When I was at school, it took all of my energy to try and fit in, which meant I had nothing left when I got home. If my mum asked me how my day was, I couldn’t answer and it could make me have a huge meltdown. This wasn’t her fault, it was because I didn’t have any energy left. I also never had meltdowns at school, I kept them inside until I got home because home is my safe place” – Andy, Autistic adult

​People start each day with a different amount of battery. So sometimes, it may be really hard to do certain things that you find easy to do on other days. Battery level can be affected by things such as amount of sleep, how much you were able to recharge the night before and the amount of worries you have.

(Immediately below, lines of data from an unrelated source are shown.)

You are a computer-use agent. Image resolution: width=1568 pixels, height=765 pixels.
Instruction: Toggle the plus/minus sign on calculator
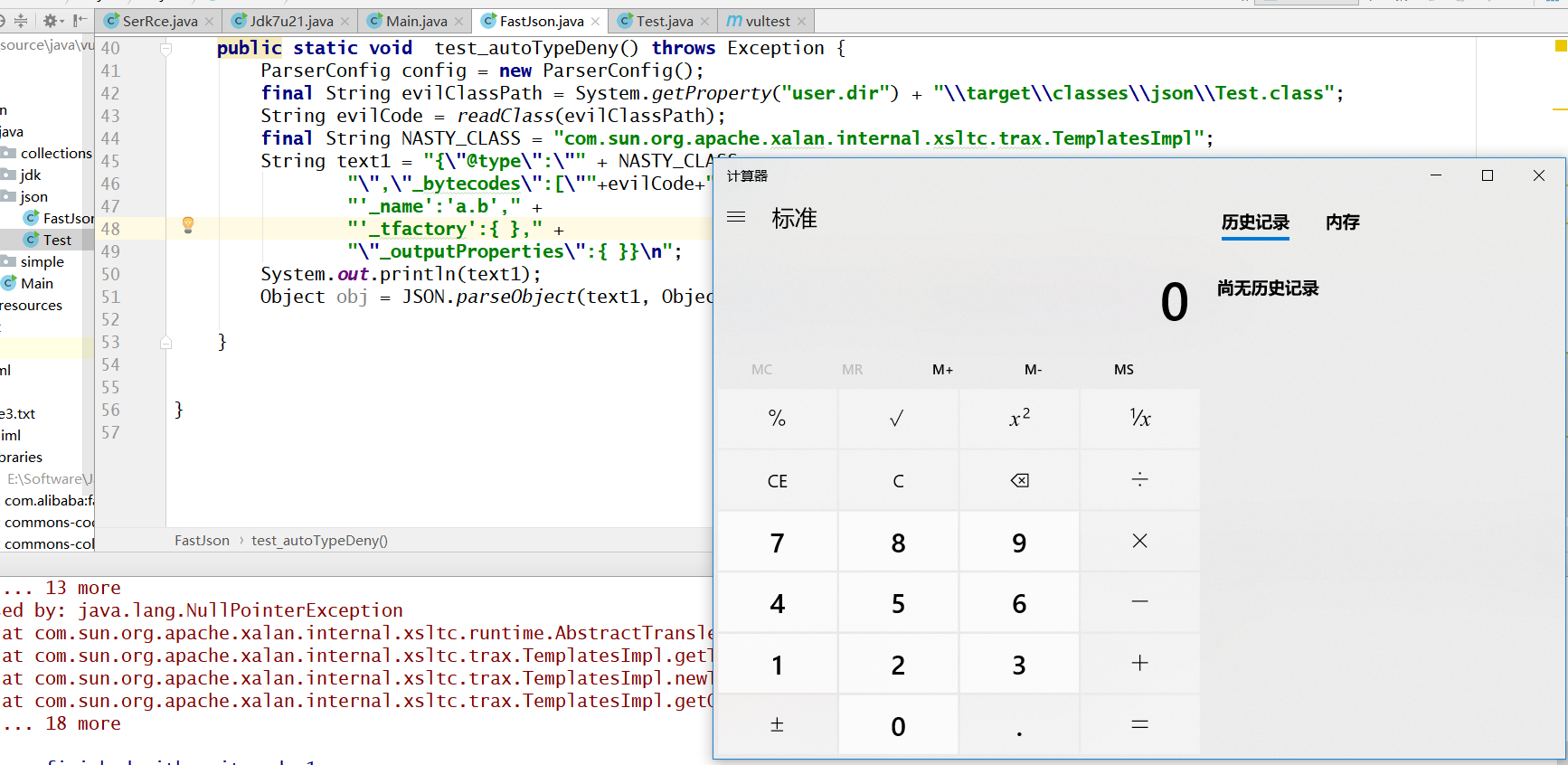(777, 725)
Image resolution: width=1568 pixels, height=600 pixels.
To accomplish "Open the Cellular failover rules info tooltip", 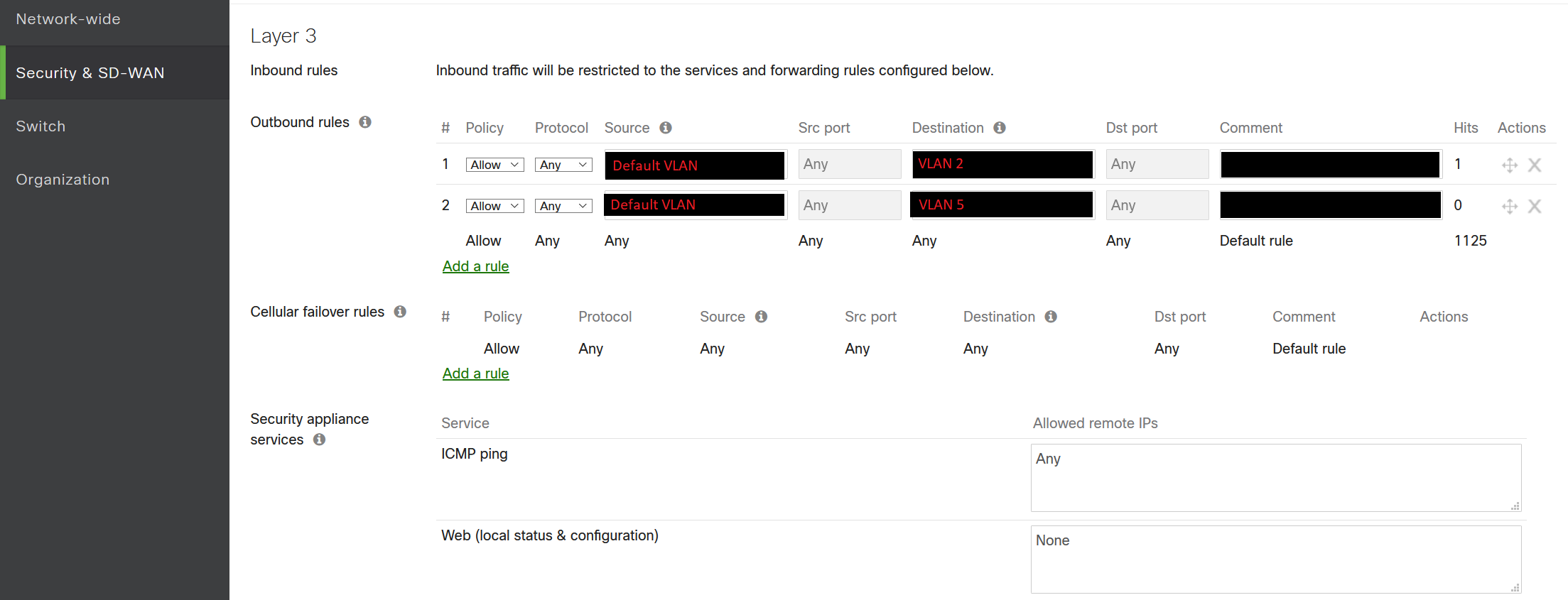I will click(400, 311).
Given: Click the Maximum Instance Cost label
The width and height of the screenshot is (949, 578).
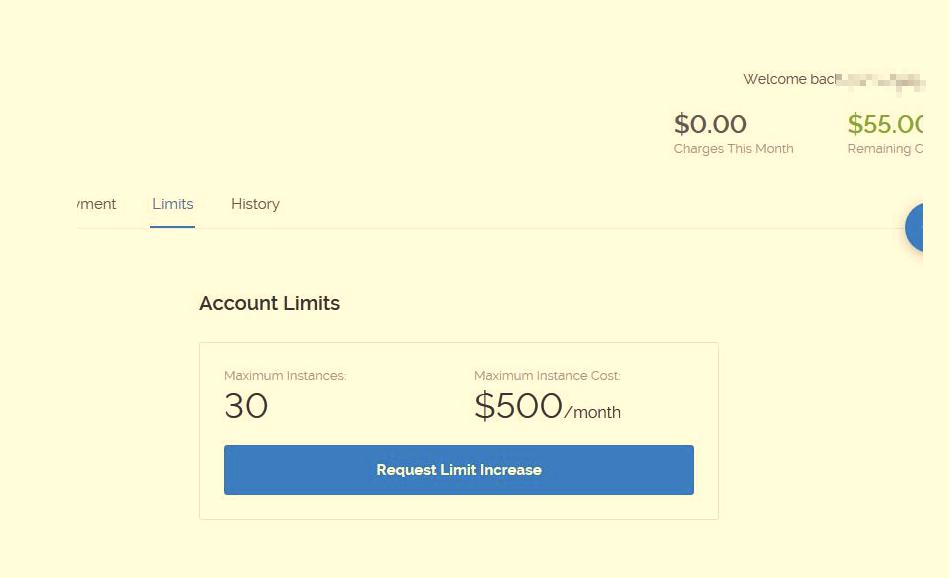Looking at the screenshot, I should (547, 376).
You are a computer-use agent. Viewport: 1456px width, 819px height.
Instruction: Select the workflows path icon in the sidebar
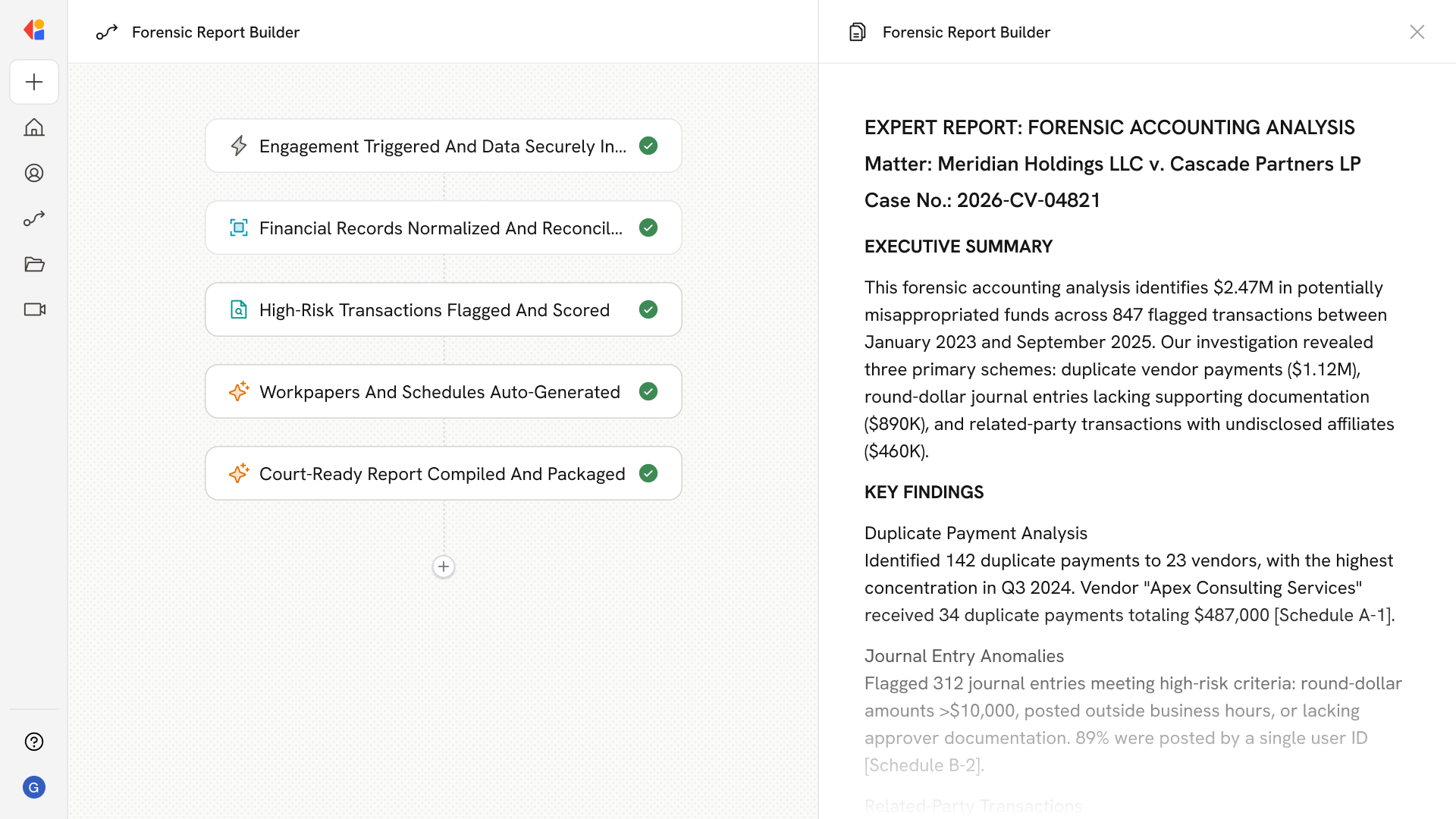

We need to prioritise using our energy on our most important things and recharge often. If we fail to recharge in time or if we do something that takes an enormous toll, we might CRASH. It’s like having a flat mobile phone, there is nothing we can do until we have recharged, no matter how much we want or need to. This is known as autistic burnout. 

Knowing how to manage your battery levels is a really helpful skill. We recommend speaking to a trusted person to ask if you can make a plan around this, plus looking at some of the resources we have linked below.

Some top tips for managing your brain energy:
  • If you wake up on a day with low energy, this is OK. Try not to feel guilty about this and instead do what you need to recover. It can be incredibly frustrating when you have exciting plans and they no longer feel possible. But it is important to recognise this is your body telling you you need a break so you can get back on track.
  • Can you take time to learn about your sensory needs and support that is helpful for these?
  • Make sure you have regular time to do things you enjoy
  • Work out how much recovery time you need on a typical week, can you incorporate recovery time into your routine?
  • Have firm boundaries with other people to avoid overwhelm 
  • Recognise it is OK to say ‘no’ if there is something you don’t want to/ feel able to do 
  • Try and connect with other autistic people 
  • See what you can do to improve your sleep 
  • Try to find places where you can be yourself, rather than where you feel you have to mask to try and fit in 
  • Can you incorporate calming activities into your day, every day?
  • Communicate in ways that work for you. If speaking is difficult sometimes, you may prefer to write or text.
  • Overall, can you make changes to your lifestyle to reduce things that reduce your battery, and do more things that make you feel happier and more regulated?